Task details – How many lines in the records below contain the word "Calendars"? Reply with the number alone.

Input material –
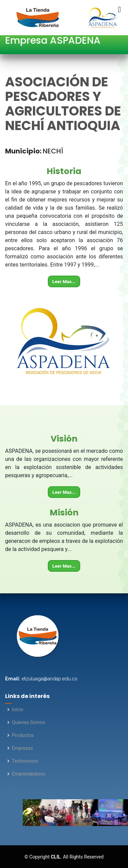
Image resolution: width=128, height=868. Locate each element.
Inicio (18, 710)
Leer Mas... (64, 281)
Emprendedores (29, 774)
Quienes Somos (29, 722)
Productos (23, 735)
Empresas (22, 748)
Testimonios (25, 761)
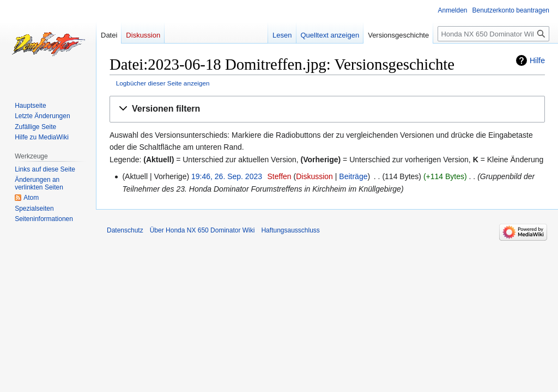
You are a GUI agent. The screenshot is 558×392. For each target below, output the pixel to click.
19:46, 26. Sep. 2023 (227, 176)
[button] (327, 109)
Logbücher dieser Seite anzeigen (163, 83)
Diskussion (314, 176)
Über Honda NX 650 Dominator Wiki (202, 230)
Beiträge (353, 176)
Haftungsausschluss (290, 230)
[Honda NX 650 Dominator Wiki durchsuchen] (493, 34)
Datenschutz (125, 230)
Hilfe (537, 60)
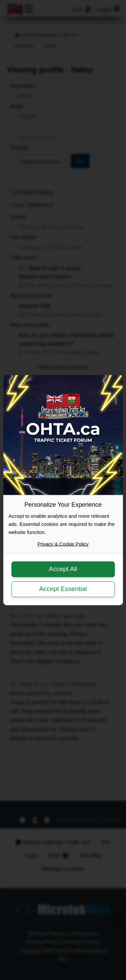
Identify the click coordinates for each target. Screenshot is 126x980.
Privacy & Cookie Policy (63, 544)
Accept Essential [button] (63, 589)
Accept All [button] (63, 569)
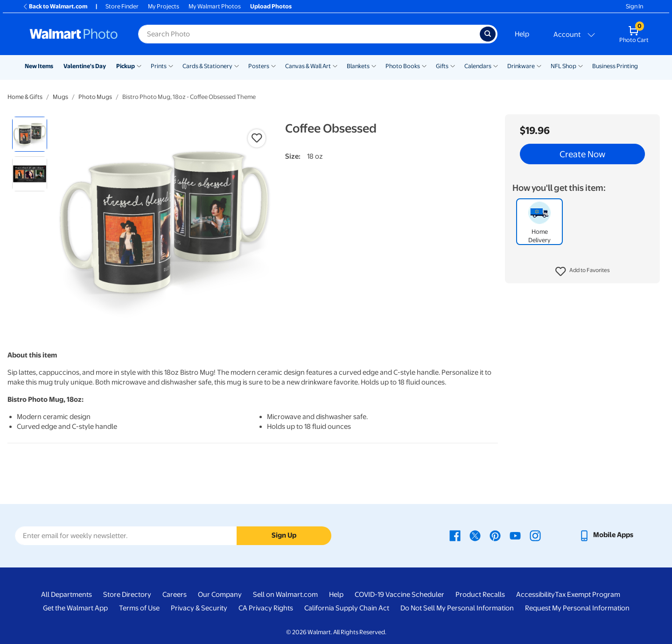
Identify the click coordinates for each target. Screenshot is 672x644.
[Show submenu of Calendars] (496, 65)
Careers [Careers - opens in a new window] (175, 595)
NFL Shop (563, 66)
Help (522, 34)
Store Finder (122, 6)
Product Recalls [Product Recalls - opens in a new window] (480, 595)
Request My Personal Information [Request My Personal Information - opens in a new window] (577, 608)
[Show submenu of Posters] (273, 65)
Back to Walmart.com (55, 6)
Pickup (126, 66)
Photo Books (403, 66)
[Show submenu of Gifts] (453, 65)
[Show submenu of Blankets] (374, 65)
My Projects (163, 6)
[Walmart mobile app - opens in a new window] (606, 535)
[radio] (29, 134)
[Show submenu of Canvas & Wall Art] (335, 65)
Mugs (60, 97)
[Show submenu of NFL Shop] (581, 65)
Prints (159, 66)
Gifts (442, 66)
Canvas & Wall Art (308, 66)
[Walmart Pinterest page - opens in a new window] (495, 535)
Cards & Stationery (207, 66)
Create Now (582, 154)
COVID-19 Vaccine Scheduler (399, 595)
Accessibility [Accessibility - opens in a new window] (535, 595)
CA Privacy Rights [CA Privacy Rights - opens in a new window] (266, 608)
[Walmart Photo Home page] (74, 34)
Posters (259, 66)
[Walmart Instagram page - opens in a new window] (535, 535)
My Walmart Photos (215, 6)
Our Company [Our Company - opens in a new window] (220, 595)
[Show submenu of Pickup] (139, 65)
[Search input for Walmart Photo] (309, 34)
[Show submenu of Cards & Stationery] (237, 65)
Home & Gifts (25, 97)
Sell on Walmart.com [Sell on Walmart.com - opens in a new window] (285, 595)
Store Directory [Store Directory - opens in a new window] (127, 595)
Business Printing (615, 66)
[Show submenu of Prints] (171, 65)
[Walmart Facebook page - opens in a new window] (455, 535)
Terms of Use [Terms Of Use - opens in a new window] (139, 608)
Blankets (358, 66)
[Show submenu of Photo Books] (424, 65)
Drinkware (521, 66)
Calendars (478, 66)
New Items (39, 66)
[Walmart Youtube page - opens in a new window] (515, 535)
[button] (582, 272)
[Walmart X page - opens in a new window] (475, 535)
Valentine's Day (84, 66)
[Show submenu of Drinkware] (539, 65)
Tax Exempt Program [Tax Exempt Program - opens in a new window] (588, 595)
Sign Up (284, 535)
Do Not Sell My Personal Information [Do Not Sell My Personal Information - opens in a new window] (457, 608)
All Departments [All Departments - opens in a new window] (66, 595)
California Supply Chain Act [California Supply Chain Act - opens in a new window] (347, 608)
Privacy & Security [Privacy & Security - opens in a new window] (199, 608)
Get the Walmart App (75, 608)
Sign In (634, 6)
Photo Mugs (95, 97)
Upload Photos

Full output – 2